Time poverty of families of children with 22q11DS: a healthcare professional perspective

Abstract Introduction 22q11 deletion syndrome (22q11DS) is the most common microdeletion in humans, leading to a wide range of variable clinical manifestations that can affect any part of the body. Most individuals with 22q11DS are diagnosed during childhood and the responsibility of care falls on their primary caregivers, usually their parents, who need to balance the needs of all family members including themselves. This affects parental wellbeing. This study investigates the perspective of healthcare professionals (HCPs), in Europe and Canada, on the parents’ struggle with time invested in caring for their children, factors contributing, the impact of this responsibility and some strategies on how to support the families. Methods This interview study was part of a larger research initiative aimed at improving the psychosocial well-being of individuals with 22q11DS and their families. The qualitative component concentrated on gathering insights from HCPs involved in patient care. We conducted qualitative content analysis after transcribing the semi-structured interviews. The research question focused on time poverty within families caring for a child with 22q11DS from the perspective of HCPs.
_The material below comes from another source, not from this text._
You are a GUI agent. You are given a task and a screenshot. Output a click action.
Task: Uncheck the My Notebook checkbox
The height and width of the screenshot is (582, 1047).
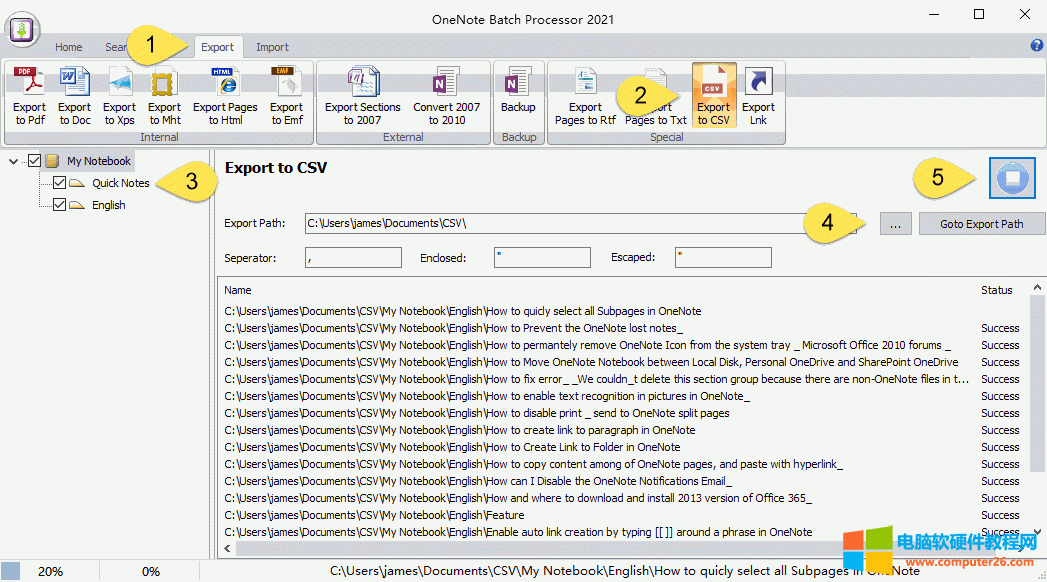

Results The 20 HCPs interviewed came from diverse professional backgrounds, but all had clinical experience with children with 22q11DS. Our analysis of the data identified three primary themes, centered on time poverty of families caring for a child with 22q11DS. Centralization of care and insufficient coordination were the main modifiable reasons for the time struggle, affecting the families, especially mothers and families living in rural areas. Strategies proposed to mitigate this issue included improved coordination and decentralization of care, and digitalization. Conclusions Time poverty for families with a child with 22q11DS may result from fragmented and uncoordinated medical care, and centralized care disconnected from local care. Better communication between different HCPs, local and central, and a robust support system could enhance these families’ well-being and assure an equal distribution of care services without gender bias or exclusion of rural underserved populations.